(Saved data entries)
######
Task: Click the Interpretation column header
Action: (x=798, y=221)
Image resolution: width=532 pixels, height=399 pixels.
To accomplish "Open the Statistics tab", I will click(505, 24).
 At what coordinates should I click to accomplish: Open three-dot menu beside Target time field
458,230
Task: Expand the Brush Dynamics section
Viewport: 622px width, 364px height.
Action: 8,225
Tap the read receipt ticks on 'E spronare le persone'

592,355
######
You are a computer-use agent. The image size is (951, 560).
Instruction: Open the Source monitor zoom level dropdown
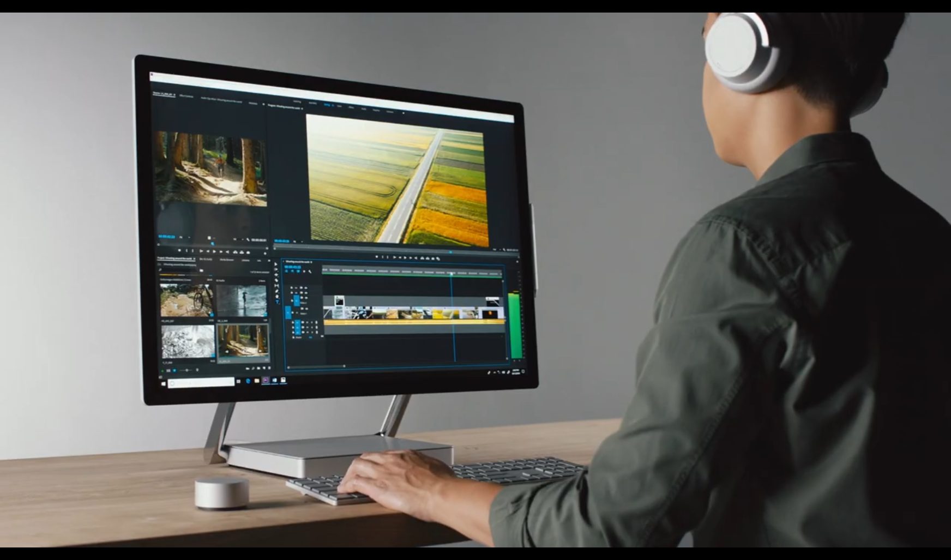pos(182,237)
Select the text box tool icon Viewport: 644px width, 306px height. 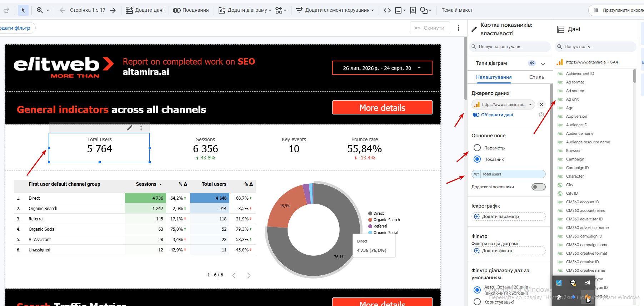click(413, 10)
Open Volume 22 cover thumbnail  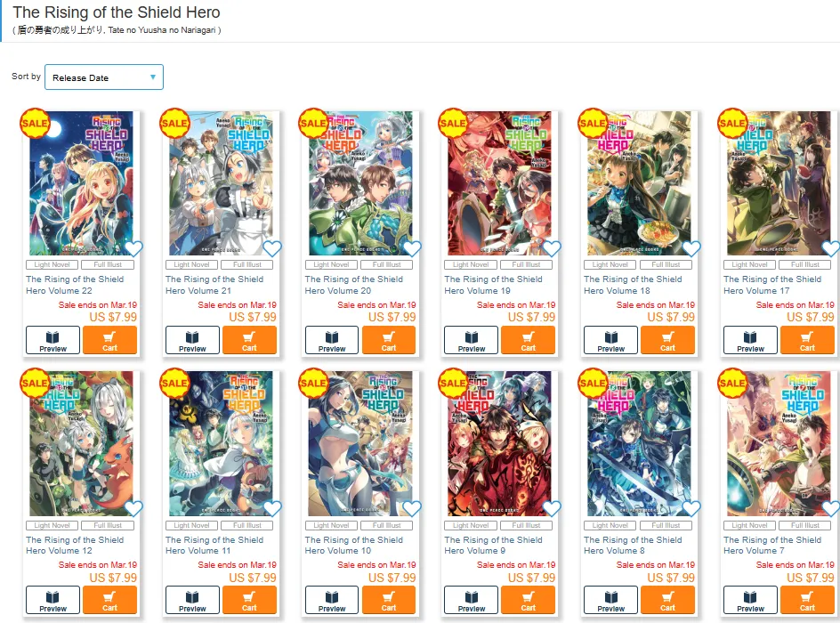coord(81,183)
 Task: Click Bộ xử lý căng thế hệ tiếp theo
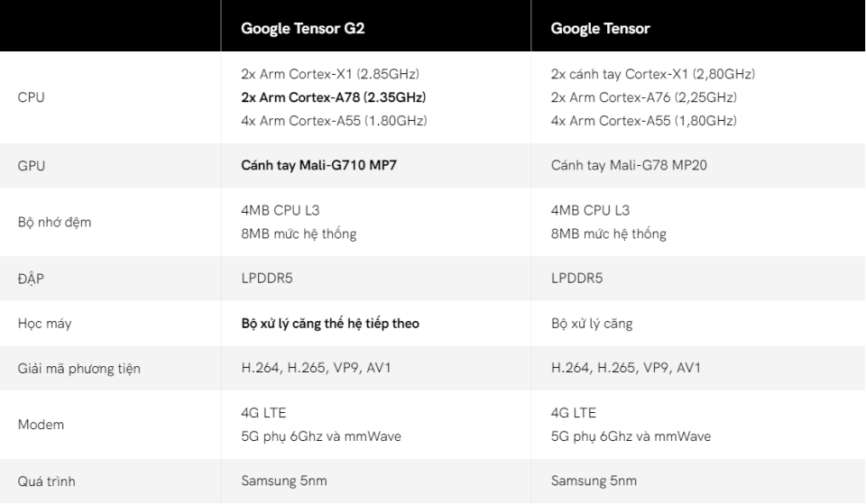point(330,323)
######
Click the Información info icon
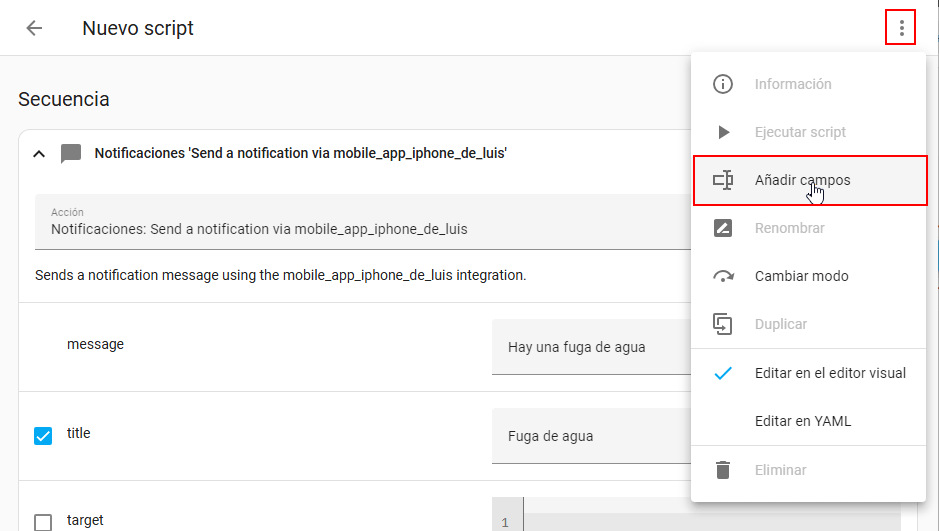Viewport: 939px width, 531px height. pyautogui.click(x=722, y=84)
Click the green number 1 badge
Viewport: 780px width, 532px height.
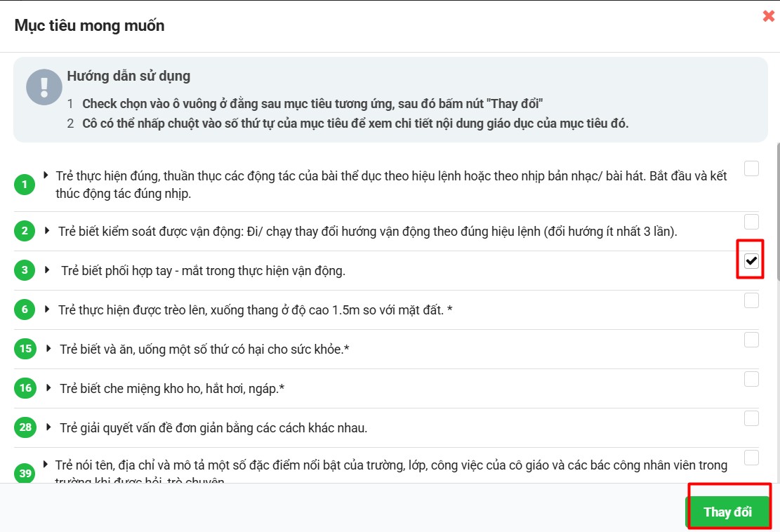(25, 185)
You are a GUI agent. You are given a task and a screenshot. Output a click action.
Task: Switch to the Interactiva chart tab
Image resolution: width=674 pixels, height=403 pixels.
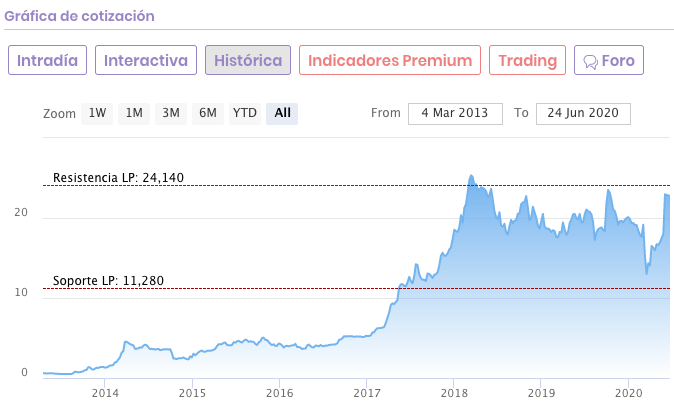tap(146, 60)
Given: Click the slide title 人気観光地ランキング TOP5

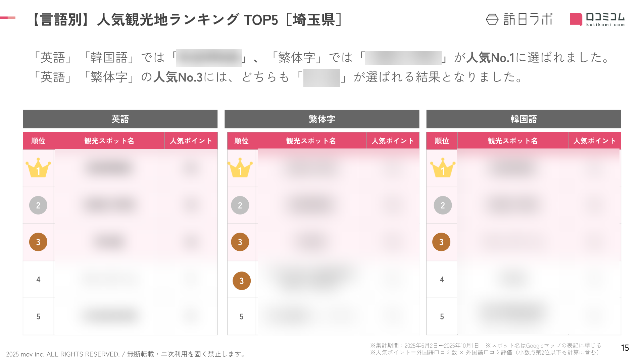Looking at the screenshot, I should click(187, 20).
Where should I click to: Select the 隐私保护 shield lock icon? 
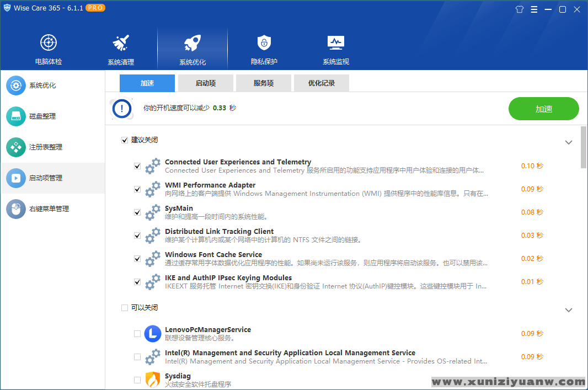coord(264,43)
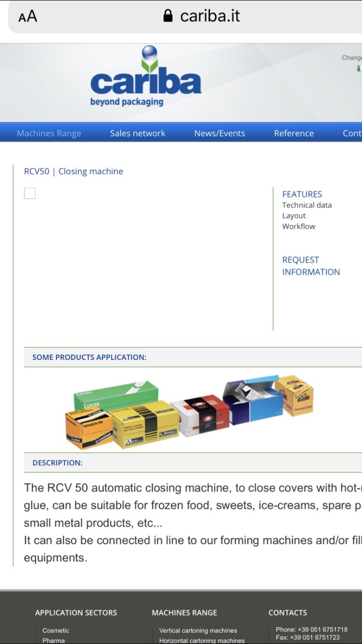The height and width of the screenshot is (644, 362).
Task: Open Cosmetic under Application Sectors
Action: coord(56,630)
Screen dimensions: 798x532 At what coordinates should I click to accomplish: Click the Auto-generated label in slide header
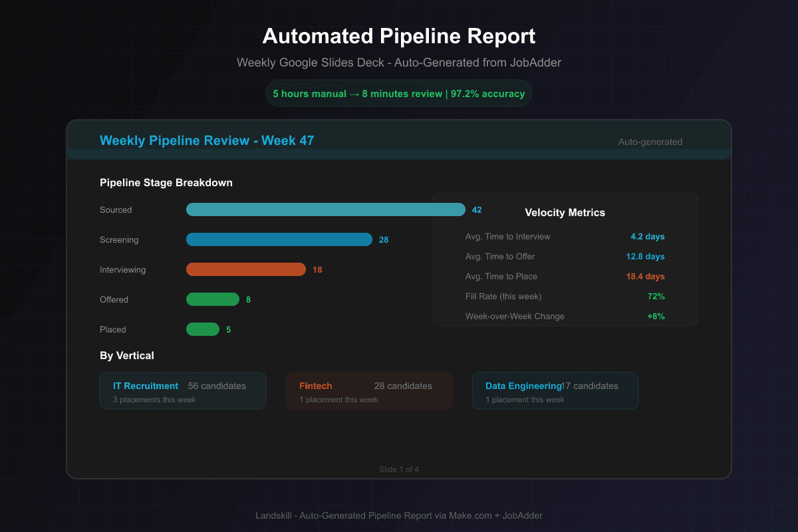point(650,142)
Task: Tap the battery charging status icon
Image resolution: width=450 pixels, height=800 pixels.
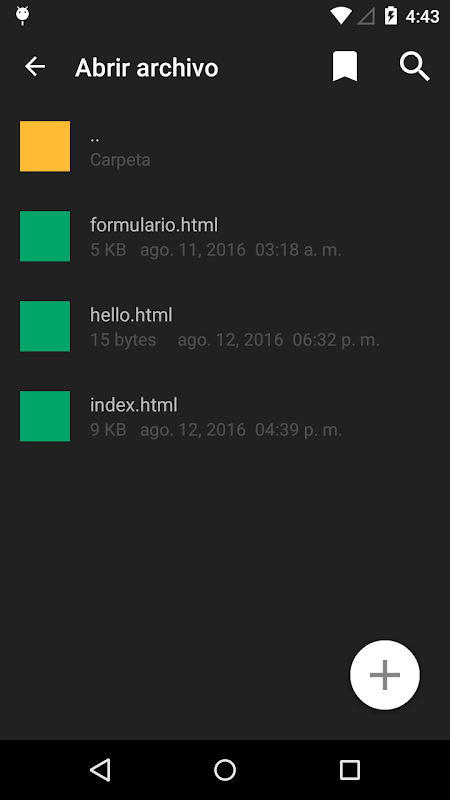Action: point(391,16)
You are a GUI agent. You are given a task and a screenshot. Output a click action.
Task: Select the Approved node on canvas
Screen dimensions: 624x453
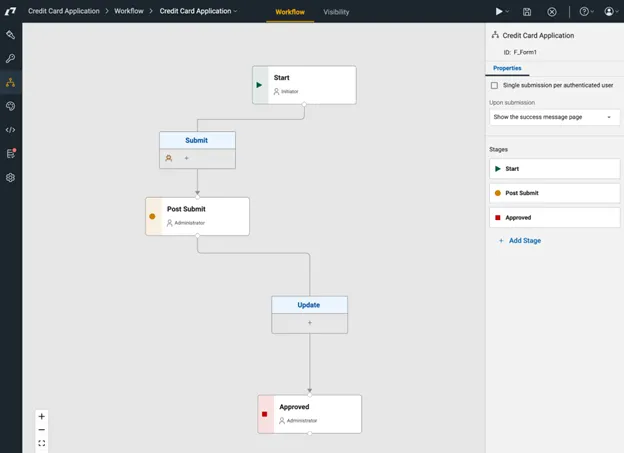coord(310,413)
######
**What the exercise asks**: Copy word for word the stretch of entries above from the line that has "Image resolution: width=532" through the line that has "Task: Expand the Brush Dynamics section", both ends included, and nothing outside it.

**Exercise response**:
Image resolution: width=532 pixels, height=399 pixels.
To accomplish "Open the Statistics tab", I will click(505, 24).
 At what coordinates should I click to accomplish: Open three-dot menu beside Target time field
458,230
Task: Expand the Brush Dynamics section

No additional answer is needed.